= Set exercise A =
Pull out each line of the listing below that contains the string "want".

= Document extract =
□ □ □ □ □ □ □
Skip to main content

GPU-accelerated video stabilization with a deep-learning homography model and a custom fused CUDA autograd kernel.

Project description

gimbal-engine

GPU video stabilization with two interchangeable camera motion estimators, a custom CUDA pipeline and a learned homography network, benchmarked head to head.

The gimbal CLI on a stabilize run

Install

pip install gimbal-engine

Building the compiled CUDA extension needs an NVIDIA GPU and a CUDA toolkit. The trained weights ship inside the package, so a successful install can stabilize immediately with no extra download. If you do not have a local toolchain, the Docker path under Build and install builds everything.

Gimbal Engine stabilizes shaky video on the GPU. Its real subject is a head to head comparison of two interchangeable camera motion estimators: a classical pipeline written in CUDA (pyramidal Lucas-Kanade tracking with RANSAC homography fitting) and an iterative homography network (IHN) trained from scratch. Both sit behind one shared Estimator interface and feed the same back end (trajectory smoothing, GPU warping, auto crop, and the standard stabilization metrics), so they can be swapped and measured on identical footage. The two share more than that interface: each turns its four corner estimates into a homography through the same differentiable Tensor-DLT, solved on the GPU.

Stabilization, side by side

Three NUS clips, across rotation, running, and crowd scenes. Each row is one clip: the shaky input, the gimbal IHN result, and the classical CUDA result, with the stability score under each.

shaky input gimbal IHN result classical result
Shaky input gimbal IHN
stability 0.928
Classical
stability 0.264
QuickRotation/19.avi
shaky input gimbal IHN result classical result
Shaky input gimbal IHN
stability 0.973
Classical
stability 0.631
Running/1.avi
shaky input gimbal IHN result classical result
Shaky input gimbal IHN
stability 0.908
Classical
stability 0.495
Crowd/14.avi

These are clips where the IHN is strongest. On large zoom and parallax the classical pipeline is steadier, and the full per category numbers, wins and losses, are in Results.

Highlights · What is inside · Architecture · Results · Correctness · Build and install

Highlights

  • A fused local correlation CUDA operator with its own forward and backward pass. Against the PyTorch reference it is 26.3x faster and uses 1.72x less memory (forward and backward, RTX 5070 Ti laptop).
□ □ □ □ □ □ □
= Data records =
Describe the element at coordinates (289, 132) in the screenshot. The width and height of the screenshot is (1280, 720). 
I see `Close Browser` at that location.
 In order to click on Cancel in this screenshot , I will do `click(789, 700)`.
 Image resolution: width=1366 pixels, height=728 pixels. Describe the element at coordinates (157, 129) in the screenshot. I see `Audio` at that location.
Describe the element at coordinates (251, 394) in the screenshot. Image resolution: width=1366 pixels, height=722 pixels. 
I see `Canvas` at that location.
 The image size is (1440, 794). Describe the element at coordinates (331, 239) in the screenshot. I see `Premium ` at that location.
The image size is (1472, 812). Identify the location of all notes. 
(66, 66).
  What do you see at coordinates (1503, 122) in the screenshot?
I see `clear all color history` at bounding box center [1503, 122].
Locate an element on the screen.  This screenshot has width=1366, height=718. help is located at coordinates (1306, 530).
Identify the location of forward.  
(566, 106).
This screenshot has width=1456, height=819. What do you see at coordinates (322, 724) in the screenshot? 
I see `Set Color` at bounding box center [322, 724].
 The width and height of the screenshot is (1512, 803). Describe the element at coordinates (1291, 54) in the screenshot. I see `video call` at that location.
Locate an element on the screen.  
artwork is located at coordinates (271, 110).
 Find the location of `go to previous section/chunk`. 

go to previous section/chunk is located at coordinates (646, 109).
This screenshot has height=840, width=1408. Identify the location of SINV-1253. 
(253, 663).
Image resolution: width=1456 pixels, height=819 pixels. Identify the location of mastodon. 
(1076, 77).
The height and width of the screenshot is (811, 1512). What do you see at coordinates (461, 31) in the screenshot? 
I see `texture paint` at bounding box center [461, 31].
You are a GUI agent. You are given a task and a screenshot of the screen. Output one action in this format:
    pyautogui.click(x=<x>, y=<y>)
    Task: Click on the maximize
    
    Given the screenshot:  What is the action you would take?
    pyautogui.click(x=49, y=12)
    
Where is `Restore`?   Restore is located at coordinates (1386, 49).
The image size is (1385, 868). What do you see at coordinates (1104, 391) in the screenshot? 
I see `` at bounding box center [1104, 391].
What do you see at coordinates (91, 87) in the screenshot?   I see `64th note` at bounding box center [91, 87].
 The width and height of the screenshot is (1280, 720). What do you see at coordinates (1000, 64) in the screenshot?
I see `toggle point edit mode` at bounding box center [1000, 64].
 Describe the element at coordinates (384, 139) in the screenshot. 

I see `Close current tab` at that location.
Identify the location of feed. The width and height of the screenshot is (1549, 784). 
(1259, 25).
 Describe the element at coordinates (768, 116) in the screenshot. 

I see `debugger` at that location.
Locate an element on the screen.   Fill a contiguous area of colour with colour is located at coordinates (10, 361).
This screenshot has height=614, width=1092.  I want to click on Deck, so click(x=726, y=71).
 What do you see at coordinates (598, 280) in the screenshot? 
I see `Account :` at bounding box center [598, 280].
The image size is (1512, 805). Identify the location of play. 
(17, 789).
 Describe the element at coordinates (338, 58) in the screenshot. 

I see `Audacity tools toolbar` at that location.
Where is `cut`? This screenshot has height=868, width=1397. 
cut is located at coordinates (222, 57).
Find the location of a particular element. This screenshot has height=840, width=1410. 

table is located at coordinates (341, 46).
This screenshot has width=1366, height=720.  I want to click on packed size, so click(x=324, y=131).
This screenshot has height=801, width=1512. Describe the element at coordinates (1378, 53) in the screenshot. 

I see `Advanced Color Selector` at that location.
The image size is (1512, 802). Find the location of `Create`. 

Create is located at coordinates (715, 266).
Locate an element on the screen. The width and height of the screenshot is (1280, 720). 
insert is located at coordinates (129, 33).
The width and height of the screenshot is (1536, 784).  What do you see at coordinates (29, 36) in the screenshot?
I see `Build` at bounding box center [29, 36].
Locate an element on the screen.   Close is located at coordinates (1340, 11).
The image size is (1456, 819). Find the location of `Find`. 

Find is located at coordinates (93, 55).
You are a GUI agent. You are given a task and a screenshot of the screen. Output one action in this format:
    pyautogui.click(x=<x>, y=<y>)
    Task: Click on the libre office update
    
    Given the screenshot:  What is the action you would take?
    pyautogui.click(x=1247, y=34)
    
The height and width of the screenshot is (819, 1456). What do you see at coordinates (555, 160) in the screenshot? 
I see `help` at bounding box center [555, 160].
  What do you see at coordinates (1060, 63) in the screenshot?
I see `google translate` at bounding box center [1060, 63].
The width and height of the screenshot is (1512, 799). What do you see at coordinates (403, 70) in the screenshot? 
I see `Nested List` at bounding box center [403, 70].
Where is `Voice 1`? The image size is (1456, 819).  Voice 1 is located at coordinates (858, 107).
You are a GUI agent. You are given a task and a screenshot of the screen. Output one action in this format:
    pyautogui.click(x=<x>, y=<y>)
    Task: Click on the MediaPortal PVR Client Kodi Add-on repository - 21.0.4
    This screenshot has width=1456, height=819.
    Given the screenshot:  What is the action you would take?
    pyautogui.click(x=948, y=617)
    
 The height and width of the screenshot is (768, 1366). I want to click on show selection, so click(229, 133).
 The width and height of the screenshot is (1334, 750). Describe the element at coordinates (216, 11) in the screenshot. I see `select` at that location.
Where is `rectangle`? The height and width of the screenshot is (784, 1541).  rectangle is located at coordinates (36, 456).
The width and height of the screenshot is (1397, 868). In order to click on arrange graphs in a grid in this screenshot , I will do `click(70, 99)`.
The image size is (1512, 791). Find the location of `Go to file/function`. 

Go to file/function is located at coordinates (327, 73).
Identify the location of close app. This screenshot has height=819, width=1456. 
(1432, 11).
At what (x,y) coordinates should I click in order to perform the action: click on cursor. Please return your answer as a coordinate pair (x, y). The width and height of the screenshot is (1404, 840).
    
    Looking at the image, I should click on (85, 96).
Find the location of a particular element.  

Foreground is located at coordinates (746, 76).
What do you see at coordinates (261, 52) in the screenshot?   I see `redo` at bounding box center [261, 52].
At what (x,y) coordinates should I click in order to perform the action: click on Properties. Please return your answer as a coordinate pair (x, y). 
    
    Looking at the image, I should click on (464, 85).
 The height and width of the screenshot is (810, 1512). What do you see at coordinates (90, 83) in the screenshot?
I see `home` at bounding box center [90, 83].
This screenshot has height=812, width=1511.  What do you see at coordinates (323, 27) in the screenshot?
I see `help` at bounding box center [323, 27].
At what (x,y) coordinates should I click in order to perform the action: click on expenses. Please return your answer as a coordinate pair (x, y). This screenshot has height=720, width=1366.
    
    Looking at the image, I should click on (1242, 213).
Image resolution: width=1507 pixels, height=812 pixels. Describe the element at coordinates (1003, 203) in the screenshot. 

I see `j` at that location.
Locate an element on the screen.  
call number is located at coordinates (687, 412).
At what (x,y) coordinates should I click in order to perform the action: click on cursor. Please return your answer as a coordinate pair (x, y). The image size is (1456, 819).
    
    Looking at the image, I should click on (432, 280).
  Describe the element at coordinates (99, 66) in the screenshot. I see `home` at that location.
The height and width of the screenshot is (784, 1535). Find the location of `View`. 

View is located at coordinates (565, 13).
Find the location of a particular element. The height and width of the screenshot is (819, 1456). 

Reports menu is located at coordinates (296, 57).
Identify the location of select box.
□ □ □ □ □ □ □
= Set exercise B =
Write the next part of the gimbal-engine video stabilization project page above, starting after its last highlight.

= Reply A =
This screenshot has height=614, width=1092.  I want to click on Deck, so click(x=726, y=71).
This screenshot has width=1366, height=720.  I want to click on packed size, so click(x=324, y=131).
 The height and width of the screenshot is (768, 1366). I want to click on show selection, so click(229, 133).

= Reply B =
  • The trained IHN reaches a sub pixel mean average corner error of 0.863 px on held out synthetic pairs, against 6.489 px for a single shot regression baseline. The iterative refinement is the difference.
  • A mesh (multi homography) model that fits a grid of local homographies and reduces exactly to the single global homography at a 1x1 grid. On synthetic parallax it lowers corner error against the global model by 6.5 px (see the mesh study).
  • One Estimator interface for all three. The classical pipeline, the global IHN, and the mesh model return the same MotionField, so the pipeline never knows which one it is running.
  • Field standard evaluation: the NUS dataset, reported as the cropping ratio, distortion value, and stability score triplet, plus CUDA event timing.
  • The whole inference loop captured into a CUDA graph, which removes the launch overhead that dominates at this size and gives an 11.4x end to end speedup.

What is inside

Two estimators, one back end. The core of the project is the comparison between them and the geometry they share.

Component What it is
Classical estimator Shi-Tomasi corners, pyramidal Lucas-Kanade tracking, RANSAC homography fitting, all in CUDA
Learned estimator (IHN) Feature encoder, local correlation cost volume, iterative 4 point refinement, differentiable Tensor-DLT
Regression baseline Single shot 4 point regression (the ablation control for the IHN)
Mesh estimator A grid of per cell homographies (MeshFlow style), reducing to the global model at a 1x1 grid
Fused correlation op A compiled CUDA autograd operator for the cost volume, gated behind a gradient check
Shared back end Trajectory smoothing, GPU warp, auto crop, and the stabilization metric triplet
Smoothers Gaussian, Kalman RTS, and L1-TV camera path smoothing

The classical and learned estimators are interchangeable because they agree on one contract: take two consecutive grayscale frames, return a MotionField that maps frame A coordinates to frame B coordinates. Everything downstream, the smoothing, the warp, the metrics, sees only that result and never the model that produced it.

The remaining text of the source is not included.